Michelle Hughes will always remember the long trip through the corridors of P.E.I.’s biggest hospital to get a CT scan after she collapsed in August of 2021.

Hughes had suffered from undiagnosed pain for years. Blood tests and ultrasounds had not provided answers.

When she turned up in the emergency department at the Queen Elizabeth Hospital in Charlottetown, doctors decided to try a computerized tomography scan, which combines X-ray images taken at different angles to create a fuller picture of what is going on inside the body. The hospital has had one since 2005.

But there is no CT scanner in the QEH emergency department, so Hughes had to be wheeled to diagnostic imaging.

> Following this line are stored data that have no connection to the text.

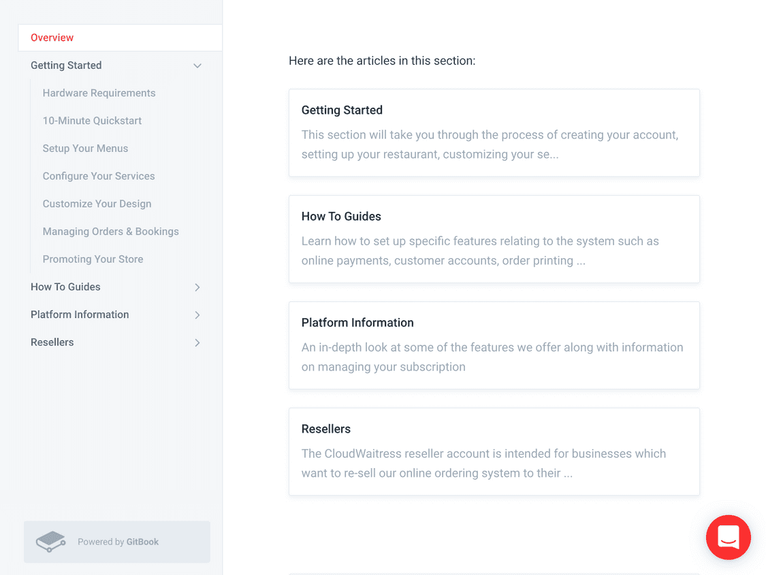Collapse the Getting Started sidebar section

[x=197, y=65]
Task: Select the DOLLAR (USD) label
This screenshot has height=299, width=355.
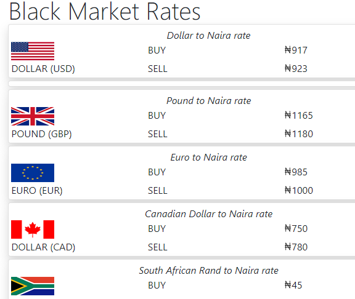Action: (x=43, y=69)
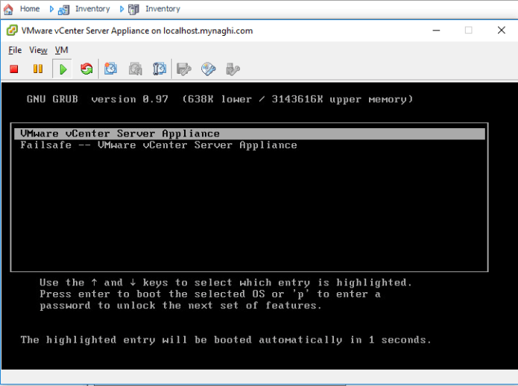This screenshot has width=518, height=386.
Task: Reset the virtual machine via toolbar icon
Action: click(86, 69)
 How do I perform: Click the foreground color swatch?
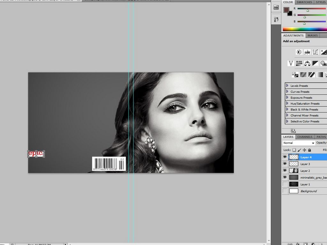286,10
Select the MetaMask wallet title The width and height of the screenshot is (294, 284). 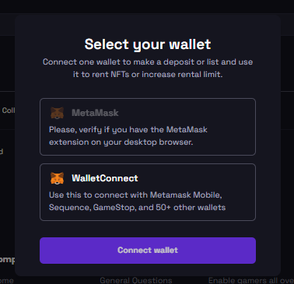click(95, 113)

“I can remember this long, winding hallway trying to get to that emergency scanner,” said Hughes.

It wasn’t an ideal situation for her, or any patient facing that trip. That’s why buying a second machine has been made the focus of the annual Friends for Life campaign.

A patient entering a CT scanner is shown in this file photo.
A patient entering a CT scanner is shown in this file photo. (PHILIPPE MERLE/AFP/Getty Images)

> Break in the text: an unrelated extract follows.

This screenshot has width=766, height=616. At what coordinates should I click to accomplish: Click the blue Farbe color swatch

“It’s all about patient safety,” said MaryEllen Hughes, director of philanthropy for the QEH Foundation.

“Patients have to travel down a number of hallways, corridors, that sort of thing, to get to diagnostic imaging to have a CT scan there. So they have to leave the well-resourced emergency room behind, all its equipment, all of its doctors, everything.”

Emergency department staff also have to go with them, spending time walking down hallways rather than seeing patients.

$100K donation kicks it off

With a $1.3 million target, the fundraising campaign for the CT scanner is a big lift for a small community, but Hughes is confident the foundation’s supporters will answer the challenge.

The QEH Auxiliary launched the campaign Thursday by making a $100,000 donation.

MaryEllen Hughes smiling at the camera.
Raising $1.3 million for the CT scanner will take a big effort, says MaryEllen Hughes of the QEH Foundation. (Tony Davis/CBC)

Hughes was eventually diagnosed with a rare form of cancer, epithelioid hemangioendothelioma, after numerous tumours and lesions were found on her lungs and liver. The cancer is incurable, but sometimes manageable for years.

She doesn’t know how long she has, but speaking at the Friends for Life launch event, she said she is honoured to be part of this campaign.

“I feel this campaign, in my heart, is so important,” she said.

Hughes added that joining the drive is part of the approach to life she has adopted since her diagnosis, which she summed up as: “Don’t just sit back and wait. Have fun. Make good change.”